= Ross Fletcher =

English sports presenter

Ross Fletcher is an English sports presenter and commentator known for his work with BBC Radio and Seattle Sounders FC. From 2021 to 2024, he hosted Root Sports Northwest's coverage of Seattle Kraken ice hockey games.

==Career==

===BBC===
Fletcher had a passion for radio at a young age and at 14 years old, he was the runner-up in a competition for aspiring broadcasters hosted by Garth Crooks's Go program on the original Radio 5. He gained experience at BBC Radio Derby between the ages of 16 and 18 on an unpaid basis. Fletcher began reading sports bulletins for the station while attending the University of Sheffield. He eventually earned his own program doing sports and music on Saturdays. At the age of 22, Fletcher became the voice of Derby County for BBC Radio Derby. He also spent 5 years reporting for BBC Radio 5 Live and BBC Radio 5 Live Sports Extra.

===Major League Soccer===
Beginning in 2012, Fletcher replaced Arlo White as the play-by-play voice of Seattle Sounders FC for local English radio and television broadcasts. He worked alongside former Seattle goalkeeper and color commentator Kasey Keller on the broadcasts.

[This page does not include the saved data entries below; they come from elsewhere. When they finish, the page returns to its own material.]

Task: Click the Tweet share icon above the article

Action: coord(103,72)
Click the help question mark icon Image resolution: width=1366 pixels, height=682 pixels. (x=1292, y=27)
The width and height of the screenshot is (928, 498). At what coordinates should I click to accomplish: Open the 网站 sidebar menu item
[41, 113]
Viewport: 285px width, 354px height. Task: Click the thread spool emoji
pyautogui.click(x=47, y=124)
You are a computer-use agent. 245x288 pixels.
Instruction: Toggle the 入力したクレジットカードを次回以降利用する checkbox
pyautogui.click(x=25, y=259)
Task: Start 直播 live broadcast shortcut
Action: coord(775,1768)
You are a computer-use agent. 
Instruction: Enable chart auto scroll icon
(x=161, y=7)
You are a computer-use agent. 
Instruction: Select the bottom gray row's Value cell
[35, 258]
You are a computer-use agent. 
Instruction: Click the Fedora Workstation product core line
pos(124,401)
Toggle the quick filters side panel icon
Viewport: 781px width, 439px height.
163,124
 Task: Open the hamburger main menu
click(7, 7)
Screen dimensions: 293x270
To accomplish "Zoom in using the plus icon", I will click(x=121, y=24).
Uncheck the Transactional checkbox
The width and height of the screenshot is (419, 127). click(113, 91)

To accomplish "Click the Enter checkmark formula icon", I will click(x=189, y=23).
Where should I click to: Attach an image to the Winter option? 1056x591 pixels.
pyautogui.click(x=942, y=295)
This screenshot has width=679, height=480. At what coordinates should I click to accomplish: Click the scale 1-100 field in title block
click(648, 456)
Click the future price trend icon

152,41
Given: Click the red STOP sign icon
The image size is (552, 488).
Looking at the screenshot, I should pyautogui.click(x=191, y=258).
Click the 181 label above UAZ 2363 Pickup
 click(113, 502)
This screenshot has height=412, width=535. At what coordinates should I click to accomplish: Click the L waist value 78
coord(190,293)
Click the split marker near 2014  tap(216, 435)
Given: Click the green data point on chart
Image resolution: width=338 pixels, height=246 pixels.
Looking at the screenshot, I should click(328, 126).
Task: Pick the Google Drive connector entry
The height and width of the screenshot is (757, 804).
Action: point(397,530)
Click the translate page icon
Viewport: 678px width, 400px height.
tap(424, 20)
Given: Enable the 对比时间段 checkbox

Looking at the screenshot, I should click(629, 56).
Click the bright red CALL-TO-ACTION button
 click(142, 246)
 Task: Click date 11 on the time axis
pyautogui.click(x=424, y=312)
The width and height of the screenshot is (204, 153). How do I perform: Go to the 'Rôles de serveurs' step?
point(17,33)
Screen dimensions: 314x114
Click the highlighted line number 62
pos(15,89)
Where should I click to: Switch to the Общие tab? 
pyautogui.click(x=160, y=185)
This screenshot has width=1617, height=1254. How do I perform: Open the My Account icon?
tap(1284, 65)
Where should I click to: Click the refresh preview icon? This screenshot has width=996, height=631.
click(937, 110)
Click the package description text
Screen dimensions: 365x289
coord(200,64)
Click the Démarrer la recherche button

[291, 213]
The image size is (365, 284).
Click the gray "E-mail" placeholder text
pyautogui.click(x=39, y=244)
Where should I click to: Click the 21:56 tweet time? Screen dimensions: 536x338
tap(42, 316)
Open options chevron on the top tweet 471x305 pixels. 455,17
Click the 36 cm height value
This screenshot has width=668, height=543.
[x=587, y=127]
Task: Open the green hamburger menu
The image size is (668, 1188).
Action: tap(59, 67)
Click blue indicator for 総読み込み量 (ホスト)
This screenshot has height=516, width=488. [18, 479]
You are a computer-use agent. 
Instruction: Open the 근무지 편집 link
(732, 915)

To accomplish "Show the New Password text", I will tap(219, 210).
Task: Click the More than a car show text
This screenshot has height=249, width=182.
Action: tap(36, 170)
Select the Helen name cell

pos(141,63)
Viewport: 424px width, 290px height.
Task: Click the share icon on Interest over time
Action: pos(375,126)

On 22 October 2015, it was announced that he and the club would part ways at the end of the 2015 season. He called his last match for the club, a playoff series against FC Dallas that ended in a penalty shootout, on 8 November 2015.

===Seattle Kraken===

Fletcher joined Root Sports Northwest in 2021 to host pre-game and post-game coverage of Seattle Kraken broadcasts for the team's inaugural National Hockey League season.

Fletcher left Root Sports in 2024, after it lost the rights to Kraken games. He joined Herd Freed Hartz, a Seattle-based recruiting firm, as an executive recruiter.